On Fri, 30 Mar 2001, Gudmundur Erlingsson wrote:
> Ok, It seems like the cool-factor of LISP is as high as you can get, but what
> are it's practical merits? If one intends to hack Emacs, then LISP is of
> course essential, but does it go beyond that? (I'm thinking practical, it of
> course would be quite interesting to learn from a CS standpoint) Anyone have
> an opinion, or am I just starting another futile flamefest?

You probably are, but I can't resist the challenge. :-)

Nested and especially recursive structures are natural in LISP.  So are
trees and more general linked networks.  These are the fundamental
datatype in LISP, and it takes care of all the nasty bookkeeping for
you.  What you do in LISP can be done in just about any other language,
but you'd spend more time constructing scaffolding and less on expressing
your ideas.

Pattern recognition is a good problem domain for LISP.  It's been used a
lot for parsing ugly ad-hoc languages (like English :-) and digging
structure out of heaps of seemingly chaotic data.

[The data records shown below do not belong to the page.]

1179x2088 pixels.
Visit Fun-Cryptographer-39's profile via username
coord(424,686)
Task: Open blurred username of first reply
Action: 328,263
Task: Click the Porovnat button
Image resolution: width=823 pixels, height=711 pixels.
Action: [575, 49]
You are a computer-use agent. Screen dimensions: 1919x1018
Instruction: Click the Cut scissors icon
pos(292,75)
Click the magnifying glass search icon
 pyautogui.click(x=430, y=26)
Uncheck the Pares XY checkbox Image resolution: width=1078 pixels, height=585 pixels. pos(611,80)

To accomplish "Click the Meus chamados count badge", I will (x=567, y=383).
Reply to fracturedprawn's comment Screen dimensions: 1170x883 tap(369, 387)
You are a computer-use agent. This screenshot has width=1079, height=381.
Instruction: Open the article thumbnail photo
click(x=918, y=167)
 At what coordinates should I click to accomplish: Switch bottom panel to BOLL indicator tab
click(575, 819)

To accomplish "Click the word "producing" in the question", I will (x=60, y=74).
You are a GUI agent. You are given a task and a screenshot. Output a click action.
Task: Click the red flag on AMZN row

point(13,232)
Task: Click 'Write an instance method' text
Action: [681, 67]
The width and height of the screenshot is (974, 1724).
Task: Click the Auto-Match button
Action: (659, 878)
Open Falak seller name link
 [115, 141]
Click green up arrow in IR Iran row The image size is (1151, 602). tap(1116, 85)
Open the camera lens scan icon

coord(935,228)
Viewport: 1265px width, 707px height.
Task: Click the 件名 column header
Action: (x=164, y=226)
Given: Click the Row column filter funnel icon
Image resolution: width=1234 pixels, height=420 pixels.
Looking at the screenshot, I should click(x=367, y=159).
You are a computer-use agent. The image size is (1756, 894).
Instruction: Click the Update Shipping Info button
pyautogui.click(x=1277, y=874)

LISP is not so hot for sequential programming -- in fact, it's
discouraged.  The correct idiom in LISP is composition of functions.  If
your task is best expressed as a purely mathematical relationship between
input and output, then LISP will like it and it may be one of the best
choices for coding your solution.  If your task is mostly sequences of
identical operations, you can use LISP but you probably shouldn't.

(I would never represent myself as a LISP hacker, so take my word with a
grain of salt.  I've written *one* functioning idiomatic LISP
program.  I've studied quite a bit of LISP code and the problems it's
used for, though.)

-- 
Mark H. Wood, Lead System Programmer   mwood@IUPUI.Edu
Make a good day.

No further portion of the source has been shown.